━━━━━ ENTRIES SUPPLIED ━━━━━

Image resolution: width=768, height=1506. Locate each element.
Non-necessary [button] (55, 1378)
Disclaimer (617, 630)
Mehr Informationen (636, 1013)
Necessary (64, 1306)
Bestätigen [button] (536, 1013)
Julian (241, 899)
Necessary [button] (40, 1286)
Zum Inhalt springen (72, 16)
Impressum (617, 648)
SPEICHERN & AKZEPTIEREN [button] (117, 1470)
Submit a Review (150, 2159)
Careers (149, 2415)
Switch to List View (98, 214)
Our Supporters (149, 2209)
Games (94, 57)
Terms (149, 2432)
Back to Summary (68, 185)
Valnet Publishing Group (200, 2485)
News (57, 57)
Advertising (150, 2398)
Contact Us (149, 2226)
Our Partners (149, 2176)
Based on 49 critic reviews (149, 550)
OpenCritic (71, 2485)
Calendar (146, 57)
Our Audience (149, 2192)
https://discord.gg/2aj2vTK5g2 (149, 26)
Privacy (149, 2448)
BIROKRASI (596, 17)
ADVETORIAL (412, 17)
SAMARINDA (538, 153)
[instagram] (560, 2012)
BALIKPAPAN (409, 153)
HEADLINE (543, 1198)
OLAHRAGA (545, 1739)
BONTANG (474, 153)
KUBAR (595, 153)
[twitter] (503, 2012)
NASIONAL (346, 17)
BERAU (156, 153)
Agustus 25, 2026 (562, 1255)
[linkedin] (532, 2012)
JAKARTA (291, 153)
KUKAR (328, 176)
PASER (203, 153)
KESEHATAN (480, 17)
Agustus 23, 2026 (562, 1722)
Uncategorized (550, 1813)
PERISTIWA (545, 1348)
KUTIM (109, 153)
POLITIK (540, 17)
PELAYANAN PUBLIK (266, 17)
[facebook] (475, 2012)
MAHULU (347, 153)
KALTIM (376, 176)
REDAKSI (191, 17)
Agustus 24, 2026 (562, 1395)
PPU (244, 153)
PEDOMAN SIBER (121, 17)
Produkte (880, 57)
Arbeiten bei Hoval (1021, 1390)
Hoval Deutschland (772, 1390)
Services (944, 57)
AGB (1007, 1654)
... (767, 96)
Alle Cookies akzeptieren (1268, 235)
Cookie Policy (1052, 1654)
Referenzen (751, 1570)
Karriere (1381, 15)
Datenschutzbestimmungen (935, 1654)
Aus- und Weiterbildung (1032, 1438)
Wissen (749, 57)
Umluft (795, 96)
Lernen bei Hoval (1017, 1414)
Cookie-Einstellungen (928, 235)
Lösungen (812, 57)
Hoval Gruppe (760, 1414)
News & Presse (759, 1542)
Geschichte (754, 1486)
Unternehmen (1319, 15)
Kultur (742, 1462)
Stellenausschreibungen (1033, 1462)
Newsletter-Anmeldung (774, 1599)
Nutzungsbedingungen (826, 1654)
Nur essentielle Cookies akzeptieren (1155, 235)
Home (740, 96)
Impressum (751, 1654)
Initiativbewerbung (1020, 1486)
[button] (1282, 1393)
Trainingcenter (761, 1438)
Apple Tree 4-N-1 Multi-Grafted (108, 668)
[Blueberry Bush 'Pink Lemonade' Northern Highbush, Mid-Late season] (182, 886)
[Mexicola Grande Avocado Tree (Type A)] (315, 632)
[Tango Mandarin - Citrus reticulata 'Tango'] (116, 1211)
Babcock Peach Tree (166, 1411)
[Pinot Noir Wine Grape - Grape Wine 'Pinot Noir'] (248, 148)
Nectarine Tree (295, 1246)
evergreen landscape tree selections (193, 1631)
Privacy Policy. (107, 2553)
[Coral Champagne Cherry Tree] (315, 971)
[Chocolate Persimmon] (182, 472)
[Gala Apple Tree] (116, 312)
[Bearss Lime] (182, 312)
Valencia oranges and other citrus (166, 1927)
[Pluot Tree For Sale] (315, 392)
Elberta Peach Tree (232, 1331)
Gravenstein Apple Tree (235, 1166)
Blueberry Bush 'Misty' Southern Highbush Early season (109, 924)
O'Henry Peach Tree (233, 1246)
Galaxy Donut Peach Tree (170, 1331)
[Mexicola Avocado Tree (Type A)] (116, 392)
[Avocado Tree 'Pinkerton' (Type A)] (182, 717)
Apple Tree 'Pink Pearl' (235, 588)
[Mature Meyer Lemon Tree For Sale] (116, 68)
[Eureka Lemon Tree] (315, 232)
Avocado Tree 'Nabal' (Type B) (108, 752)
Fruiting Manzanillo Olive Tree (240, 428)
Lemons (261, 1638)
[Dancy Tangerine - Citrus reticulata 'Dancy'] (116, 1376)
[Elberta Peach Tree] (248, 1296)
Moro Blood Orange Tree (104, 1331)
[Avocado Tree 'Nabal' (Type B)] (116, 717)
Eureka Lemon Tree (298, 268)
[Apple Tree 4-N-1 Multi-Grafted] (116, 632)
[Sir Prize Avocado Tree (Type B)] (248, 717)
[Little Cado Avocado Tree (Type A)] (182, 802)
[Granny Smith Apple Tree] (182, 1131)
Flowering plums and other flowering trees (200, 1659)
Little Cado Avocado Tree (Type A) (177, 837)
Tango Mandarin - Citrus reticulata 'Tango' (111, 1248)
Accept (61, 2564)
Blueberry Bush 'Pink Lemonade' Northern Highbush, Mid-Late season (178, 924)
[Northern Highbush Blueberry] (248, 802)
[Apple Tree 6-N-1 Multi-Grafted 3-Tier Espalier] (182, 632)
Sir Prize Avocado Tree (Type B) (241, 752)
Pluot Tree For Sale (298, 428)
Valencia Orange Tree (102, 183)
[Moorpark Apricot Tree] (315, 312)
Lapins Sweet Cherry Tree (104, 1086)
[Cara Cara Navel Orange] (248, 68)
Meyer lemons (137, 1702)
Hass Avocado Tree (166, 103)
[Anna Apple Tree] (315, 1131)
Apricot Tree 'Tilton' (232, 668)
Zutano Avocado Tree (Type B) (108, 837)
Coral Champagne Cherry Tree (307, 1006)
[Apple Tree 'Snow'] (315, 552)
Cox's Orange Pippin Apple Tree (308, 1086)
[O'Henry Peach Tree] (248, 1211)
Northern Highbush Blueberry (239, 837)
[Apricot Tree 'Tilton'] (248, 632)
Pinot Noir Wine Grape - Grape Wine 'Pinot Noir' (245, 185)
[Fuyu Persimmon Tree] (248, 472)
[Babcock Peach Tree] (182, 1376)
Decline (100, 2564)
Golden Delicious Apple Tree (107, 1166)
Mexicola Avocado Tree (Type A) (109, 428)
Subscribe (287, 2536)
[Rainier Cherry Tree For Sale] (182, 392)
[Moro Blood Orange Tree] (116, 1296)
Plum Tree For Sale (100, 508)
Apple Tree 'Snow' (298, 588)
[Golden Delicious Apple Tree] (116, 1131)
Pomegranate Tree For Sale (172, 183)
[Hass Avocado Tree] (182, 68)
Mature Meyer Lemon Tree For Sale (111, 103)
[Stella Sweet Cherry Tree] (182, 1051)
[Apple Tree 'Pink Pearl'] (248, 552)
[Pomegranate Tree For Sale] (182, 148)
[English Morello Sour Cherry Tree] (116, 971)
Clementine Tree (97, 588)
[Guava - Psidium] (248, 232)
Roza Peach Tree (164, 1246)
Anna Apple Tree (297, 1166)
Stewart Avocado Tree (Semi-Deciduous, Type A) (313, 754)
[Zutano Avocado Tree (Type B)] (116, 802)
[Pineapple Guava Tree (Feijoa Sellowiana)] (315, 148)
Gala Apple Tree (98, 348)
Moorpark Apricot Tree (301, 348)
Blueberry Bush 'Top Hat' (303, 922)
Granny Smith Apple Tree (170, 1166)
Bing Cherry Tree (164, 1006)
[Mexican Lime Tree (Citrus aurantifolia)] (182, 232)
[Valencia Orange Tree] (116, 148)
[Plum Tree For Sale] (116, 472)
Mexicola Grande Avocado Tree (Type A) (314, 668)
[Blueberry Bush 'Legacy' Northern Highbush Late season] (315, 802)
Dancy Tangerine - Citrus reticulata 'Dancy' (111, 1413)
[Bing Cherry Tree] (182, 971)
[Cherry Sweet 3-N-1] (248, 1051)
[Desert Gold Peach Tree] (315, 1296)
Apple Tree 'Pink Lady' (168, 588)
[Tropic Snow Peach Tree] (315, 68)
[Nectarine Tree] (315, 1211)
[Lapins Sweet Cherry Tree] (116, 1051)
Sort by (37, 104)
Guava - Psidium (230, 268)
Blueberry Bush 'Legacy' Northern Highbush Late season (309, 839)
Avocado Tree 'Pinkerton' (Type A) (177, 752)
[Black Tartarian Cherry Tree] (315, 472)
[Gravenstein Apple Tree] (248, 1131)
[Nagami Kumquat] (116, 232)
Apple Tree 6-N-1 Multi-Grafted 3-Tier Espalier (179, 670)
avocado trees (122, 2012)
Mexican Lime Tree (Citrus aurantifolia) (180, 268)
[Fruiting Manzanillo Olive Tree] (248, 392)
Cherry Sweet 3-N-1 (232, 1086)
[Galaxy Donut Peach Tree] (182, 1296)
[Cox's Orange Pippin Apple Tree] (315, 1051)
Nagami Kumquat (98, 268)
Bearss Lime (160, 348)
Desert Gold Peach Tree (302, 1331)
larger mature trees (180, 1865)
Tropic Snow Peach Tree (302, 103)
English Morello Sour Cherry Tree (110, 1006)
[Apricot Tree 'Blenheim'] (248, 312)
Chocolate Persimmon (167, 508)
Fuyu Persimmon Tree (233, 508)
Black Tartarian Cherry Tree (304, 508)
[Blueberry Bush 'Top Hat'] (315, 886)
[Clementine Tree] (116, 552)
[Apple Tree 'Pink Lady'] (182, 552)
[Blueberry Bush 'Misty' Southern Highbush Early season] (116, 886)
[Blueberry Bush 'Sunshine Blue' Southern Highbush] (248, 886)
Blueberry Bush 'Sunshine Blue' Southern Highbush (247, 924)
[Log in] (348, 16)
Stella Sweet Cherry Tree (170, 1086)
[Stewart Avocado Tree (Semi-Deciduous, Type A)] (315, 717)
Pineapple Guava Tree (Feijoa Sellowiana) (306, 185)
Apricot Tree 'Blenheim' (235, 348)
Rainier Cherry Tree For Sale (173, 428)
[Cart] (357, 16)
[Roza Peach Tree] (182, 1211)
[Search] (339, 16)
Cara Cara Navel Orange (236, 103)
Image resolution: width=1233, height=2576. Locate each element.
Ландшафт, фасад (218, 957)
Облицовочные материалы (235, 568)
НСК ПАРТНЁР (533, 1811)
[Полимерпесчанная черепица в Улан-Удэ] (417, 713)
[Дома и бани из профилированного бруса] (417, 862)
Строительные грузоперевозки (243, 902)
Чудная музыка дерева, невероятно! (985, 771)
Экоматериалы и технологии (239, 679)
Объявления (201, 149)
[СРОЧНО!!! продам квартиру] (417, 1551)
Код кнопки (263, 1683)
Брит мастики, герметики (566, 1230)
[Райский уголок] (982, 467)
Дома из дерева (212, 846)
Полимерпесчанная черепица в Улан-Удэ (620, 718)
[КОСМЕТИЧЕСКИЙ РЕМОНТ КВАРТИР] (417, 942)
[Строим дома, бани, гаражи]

━━━━━

[WHAT IS EXPECTED]
Whenever the word "Tilton" occurs in a line of the records, that line counts toward the total; state the total only.

[OUTPUT OF THE EXERCISE]
2